* [Records for this task]
-.-.-
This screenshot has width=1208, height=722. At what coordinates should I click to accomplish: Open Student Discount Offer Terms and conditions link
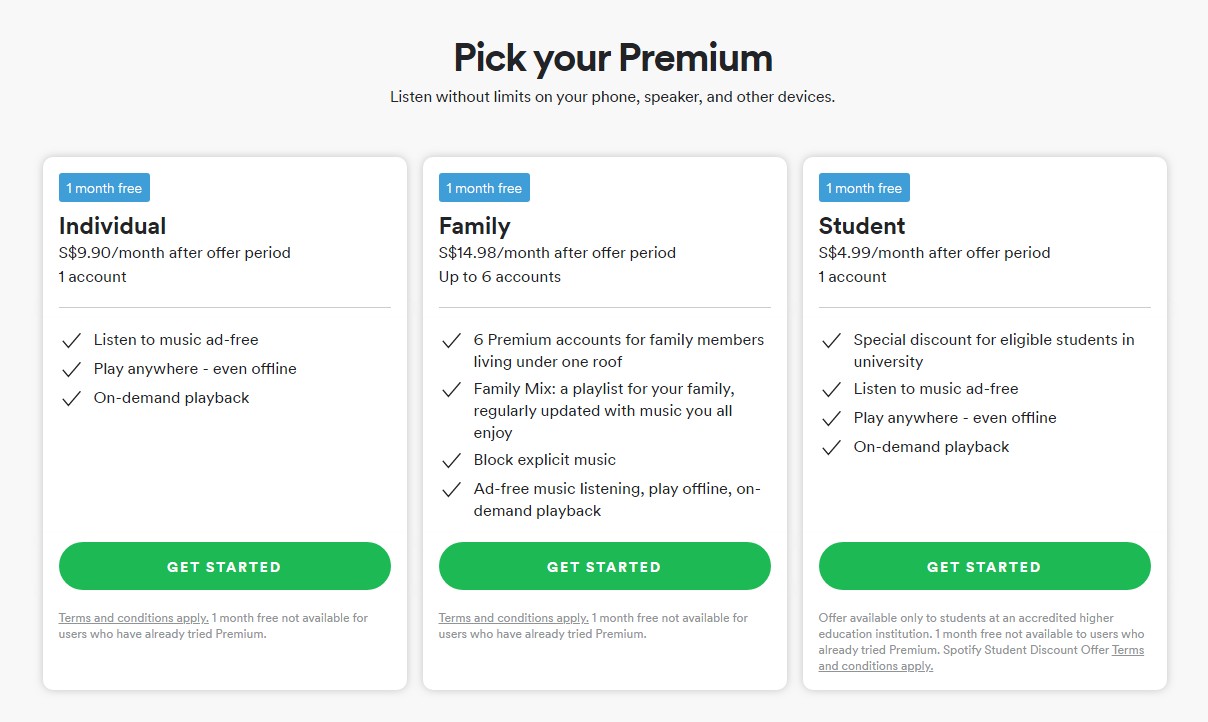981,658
-.-.-
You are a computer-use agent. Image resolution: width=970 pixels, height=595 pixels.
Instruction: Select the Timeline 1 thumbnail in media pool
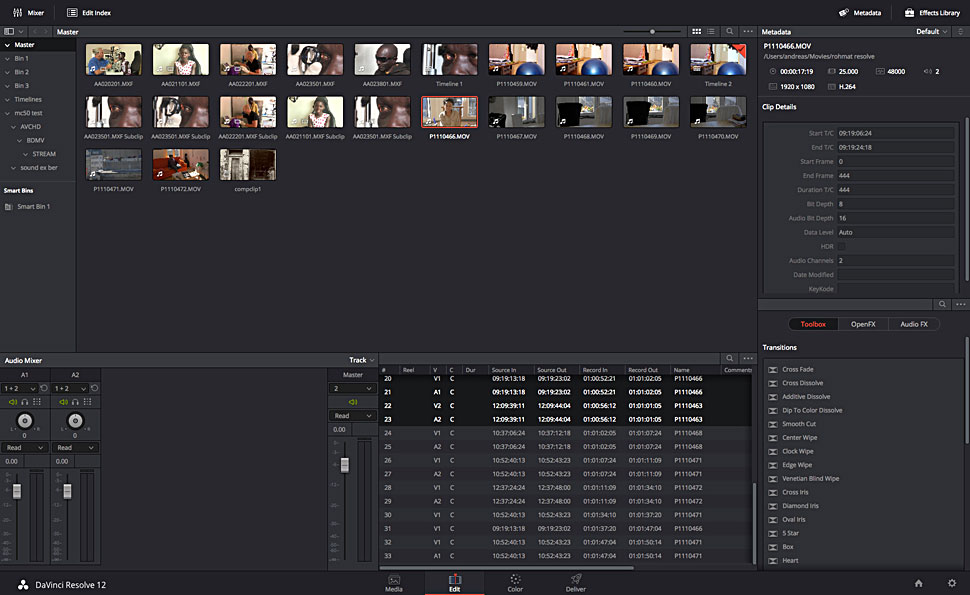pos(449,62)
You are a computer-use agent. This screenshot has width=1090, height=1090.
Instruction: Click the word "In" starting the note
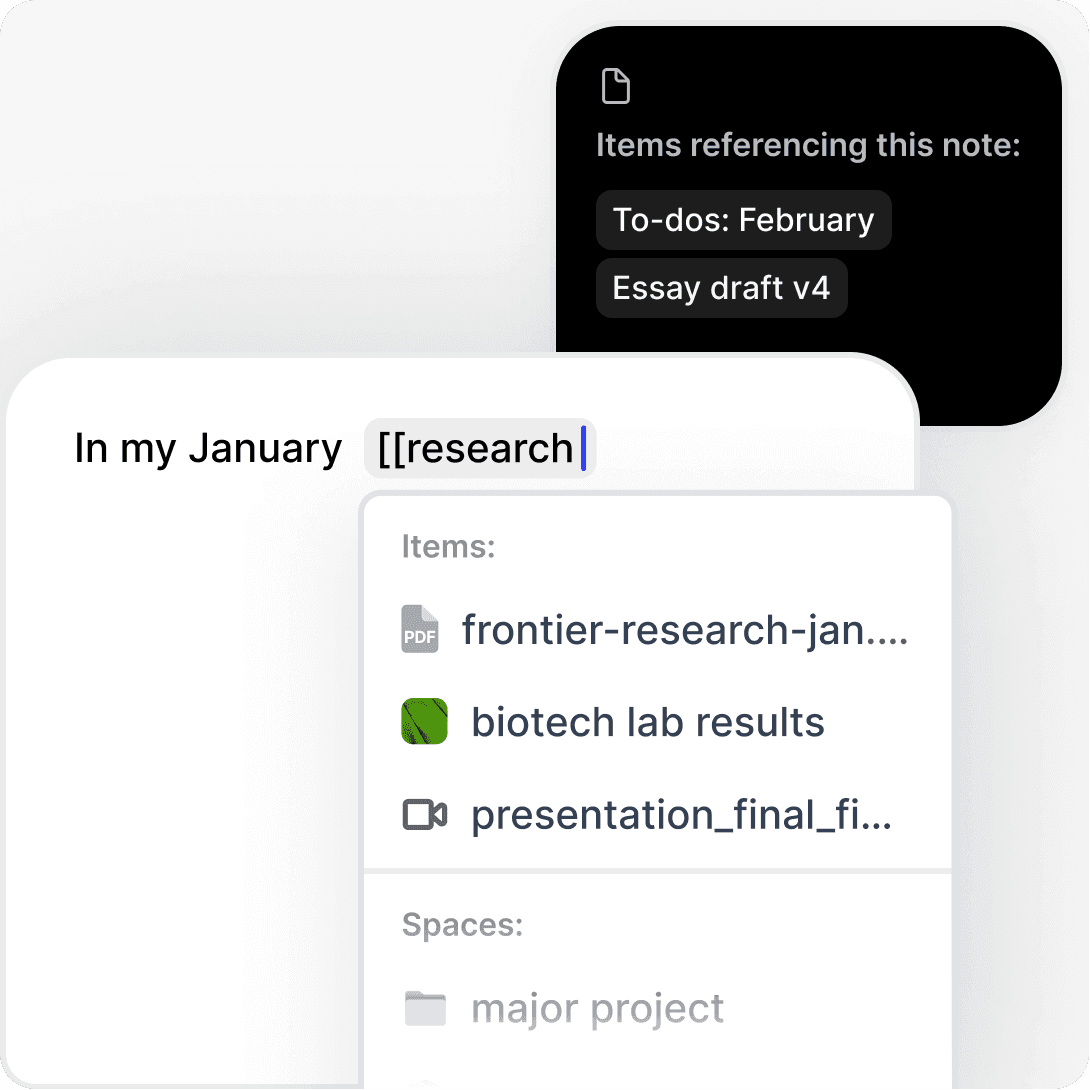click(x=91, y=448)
-.-.-
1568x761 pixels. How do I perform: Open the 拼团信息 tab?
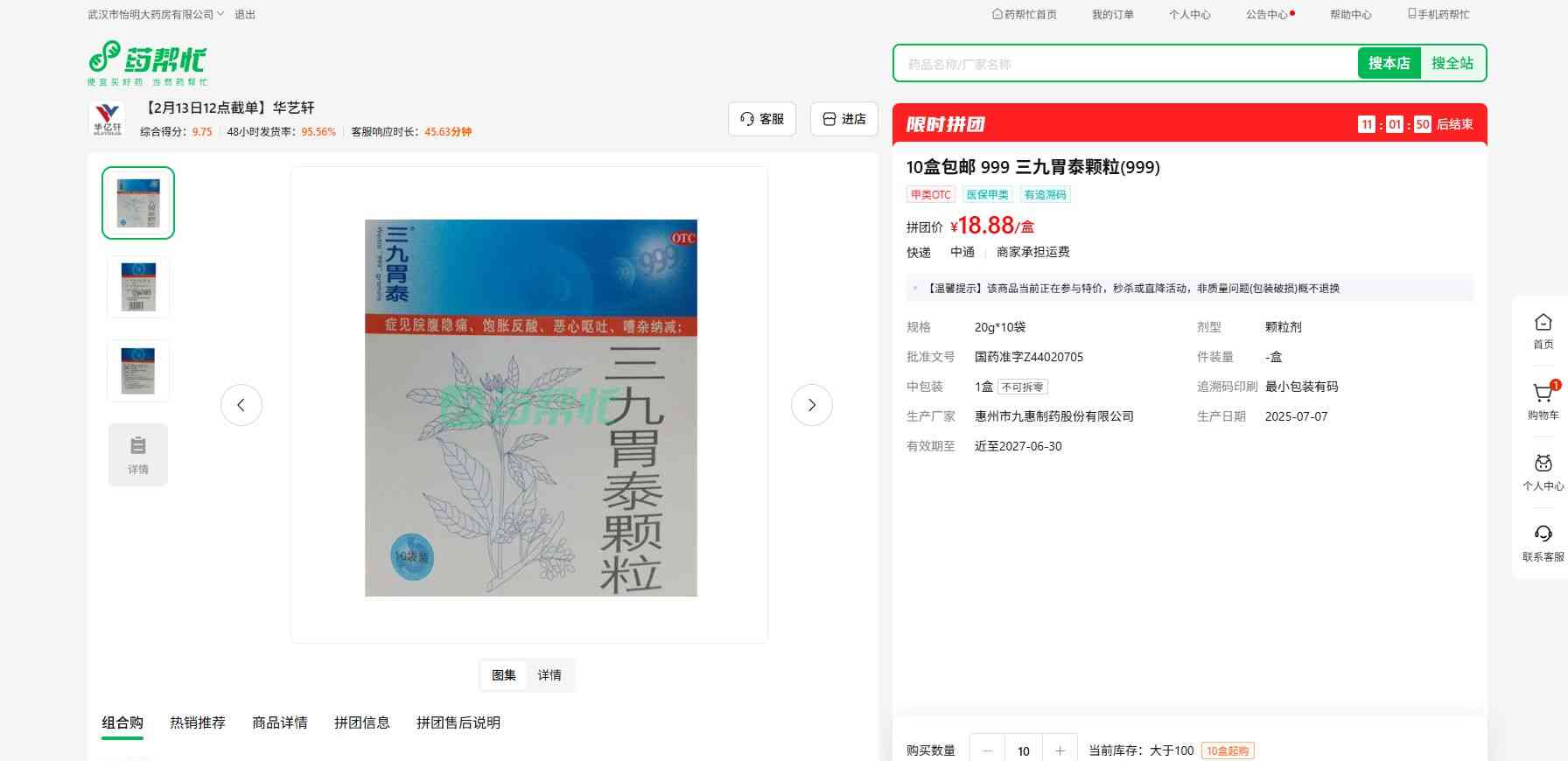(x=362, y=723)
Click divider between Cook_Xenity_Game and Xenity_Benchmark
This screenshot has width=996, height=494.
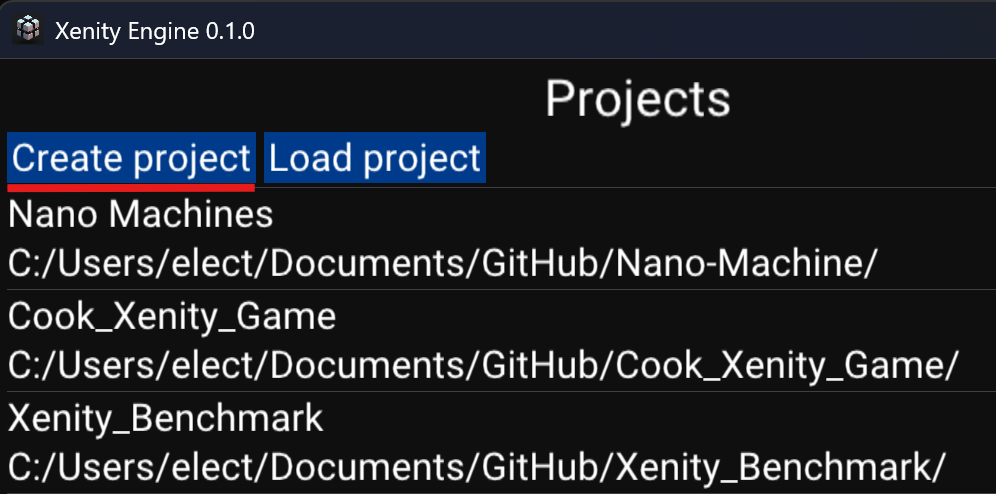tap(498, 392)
-.-.-
* [Work to complete] Repeat the lines from the one with "1568x761 pixels. How" up to and including the one with "tap(498, 392)", leaving out the pictures.

* [Response for this exercise]
1568x761 pixels. How do I perform: Open the 拼团信息 tab?
(x=362, y=723)
Click divider between Cook_Xenity_Game and Xenity_Benchmark
This screenshot has width=996, height=494.
tap(498, 392)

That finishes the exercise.